Data supplied:
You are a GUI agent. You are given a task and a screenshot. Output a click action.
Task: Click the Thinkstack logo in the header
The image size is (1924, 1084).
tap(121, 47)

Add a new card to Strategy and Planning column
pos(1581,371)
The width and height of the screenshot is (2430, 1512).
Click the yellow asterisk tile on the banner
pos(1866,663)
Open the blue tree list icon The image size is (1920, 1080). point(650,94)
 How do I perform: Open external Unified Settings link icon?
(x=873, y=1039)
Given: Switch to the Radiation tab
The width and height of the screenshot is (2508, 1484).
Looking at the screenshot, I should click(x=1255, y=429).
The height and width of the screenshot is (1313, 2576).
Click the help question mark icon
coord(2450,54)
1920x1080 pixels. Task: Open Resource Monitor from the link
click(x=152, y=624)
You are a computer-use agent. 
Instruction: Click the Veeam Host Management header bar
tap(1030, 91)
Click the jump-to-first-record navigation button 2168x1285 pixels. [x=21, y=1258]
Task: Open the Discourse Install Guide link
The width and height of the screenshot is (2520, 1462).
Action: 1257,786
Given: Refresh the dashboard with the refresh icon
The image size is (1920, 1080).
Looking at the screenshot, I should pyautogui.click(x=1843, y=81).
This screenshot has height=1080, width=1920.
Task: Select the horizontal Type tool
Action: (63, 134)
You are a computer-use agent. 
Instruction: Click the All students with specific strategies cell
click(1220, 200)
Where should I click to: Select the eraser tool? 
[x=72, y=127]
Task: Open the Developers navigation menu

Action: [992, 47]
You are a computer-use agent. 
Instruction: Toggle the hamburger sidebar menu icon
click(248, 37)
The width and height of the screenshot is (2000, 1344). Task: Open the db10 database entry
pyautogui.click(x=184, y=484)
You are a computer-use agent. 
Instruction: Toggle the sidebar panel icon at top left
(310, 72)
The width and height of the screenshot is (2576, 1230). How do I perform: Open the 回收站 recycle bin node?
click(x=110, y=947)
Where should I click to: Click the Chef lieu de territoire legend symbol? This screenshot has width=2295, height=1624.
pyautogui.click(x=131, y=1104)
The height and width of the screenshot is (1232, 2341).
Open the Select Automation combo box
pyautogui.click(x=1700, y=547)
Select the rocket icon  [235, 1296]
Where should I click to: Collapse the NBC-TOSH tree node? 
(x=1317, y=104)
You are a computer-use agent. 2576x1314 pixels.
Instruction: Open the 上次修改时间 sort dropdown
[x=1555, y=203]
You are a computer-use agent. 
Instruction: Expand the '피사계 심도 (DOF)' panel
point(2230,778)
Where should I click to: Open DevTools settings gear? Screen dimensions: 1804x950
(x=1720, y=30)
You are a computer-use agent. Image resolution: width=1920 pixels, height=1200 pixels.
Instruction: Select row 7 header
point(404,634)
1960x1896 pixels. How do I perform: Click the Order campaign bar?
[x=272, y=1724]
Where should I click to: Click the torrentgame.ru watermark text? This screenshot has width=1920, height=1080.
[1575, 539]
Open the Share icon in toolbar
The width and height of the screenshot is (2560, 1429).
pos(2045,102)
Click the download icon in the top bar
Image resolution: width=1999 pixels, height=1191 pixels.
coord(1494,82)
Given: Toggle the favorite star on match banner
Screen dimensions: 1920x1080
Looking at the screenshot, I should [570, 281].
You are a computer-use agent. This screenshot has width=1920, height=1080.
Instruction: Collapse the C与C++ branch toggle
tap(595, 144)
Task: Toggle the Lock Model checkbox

Assignment: Above are the records; from them, give again exactly the lines from the one containing "Where should I click to: Click the Chef" to the one containing "Select the rocket", both lines included, and nothing more.

Response area:
Where should I click to: Click the Chef lieu de territoire legend symbol? This screenshot has width=2295, height=1624.
pyautogui.click(x=131, y=1104)
The height and width of the screenshot is (1232, 2341).
Open the Select Automation combo box
pyautogui.click(x=1700, y=547)
Select the rocket icon  [235, 1296]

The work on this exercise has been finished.